In a medium skillet melt the coconut oil or butter and saute veggies until crisp-tender, about 5 minutes. If using cooked meat you can add it at this time.
If using marinated meat, remove the veggies and keep warm in a covered bowl. If using cooked meat proceed to step 4.
Step 3: Saute marinated meat.
In the same skillet, melt 1 tablespoon coconut oil or butter. Add the marinated meat and saute over medium to medium high heat until cooked through, about 10 minutes. Some of the meat juices may stick to the bottom of the pan, but don't worry about it. These will be lifted after you mix in the coconut milk.
Step 4. Make homemade curry paste.
In a small saucepan combine the following ingredients and heat just till it boils, stirring constantly.
2 Tablespoons coconut oil or butter
2-3 teaspoons curry powder (start out with the lesser amount if you are new to curry or don't like your spices quite as strong)
1 teaspoon ginger powder or grated fresh ginger
2 cloves garlic, minced
1/4 teaspoon hot pepper powder, optional, (I love chipotle) if you like more heat.
S
tep 5. Mix everything together adding sauce.
Sauce:
1 can coconut milk
3/4 teaspoon salt
1 tablespoon whole cane sugar, regular sugar, real maple syrup or 2 packets (2 tsp) stevia
1/4 cup finely chopped basil, if desired.
Stir coconut milk into your skillet with the meat. Add the salt, sweetener, and homemade curry paste. Stir over medium heat until well combined and beginning to boil, scraping bottom to lift off any meat particles that may have stuck.

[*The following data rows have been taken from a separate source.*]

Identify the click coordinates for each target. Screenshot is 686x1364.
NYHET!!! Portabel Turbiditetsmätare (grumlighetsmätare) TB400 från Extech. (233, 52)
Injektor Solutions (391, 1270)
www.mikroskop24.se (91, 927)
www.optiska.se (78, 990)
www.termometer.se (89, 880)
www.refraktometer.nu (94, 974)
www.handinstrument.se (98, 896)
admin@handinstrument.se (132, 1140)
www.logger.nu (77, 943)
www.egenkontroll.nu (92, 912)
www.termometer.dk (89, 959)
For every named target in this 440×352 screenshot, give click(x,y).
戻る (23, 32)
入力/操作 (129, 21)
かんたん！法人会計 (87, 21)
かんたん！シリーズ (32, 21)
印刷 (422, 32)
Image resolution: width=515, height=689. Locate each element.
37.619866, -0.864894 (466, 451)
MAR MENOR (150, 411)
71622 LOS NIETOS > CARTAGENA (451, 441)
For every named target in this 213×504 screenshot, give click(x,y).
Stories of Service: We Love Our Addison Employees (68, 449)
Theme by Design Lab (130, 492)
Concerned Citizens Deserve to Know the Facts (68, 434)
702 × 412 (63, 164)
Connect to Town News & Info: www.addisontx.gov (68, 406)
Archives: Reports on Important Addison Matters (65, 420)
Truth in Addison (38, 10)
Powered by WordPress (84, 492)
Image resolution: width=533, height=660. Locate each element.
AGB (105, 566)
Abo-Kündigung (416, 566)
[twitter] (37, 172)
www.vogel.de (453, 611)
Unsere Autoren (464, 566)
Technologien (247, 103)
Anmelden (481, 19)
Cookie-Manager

Add the veggies and the basil, if using (adds great Thai flavor!). Serve right away as the heat of the sauce will continue to cook the veggies until they are very limp, which you don't want!
Serve over brown Jasmine or Basmati rice, steamed Normandy blend vegetables (for a low carb or paleo option), or rice of your choice.
Preparation and cook time: 20 minutes to prepare and marinate meat, about 25 minutes to assemble and cook the recipe. Serves: about 4.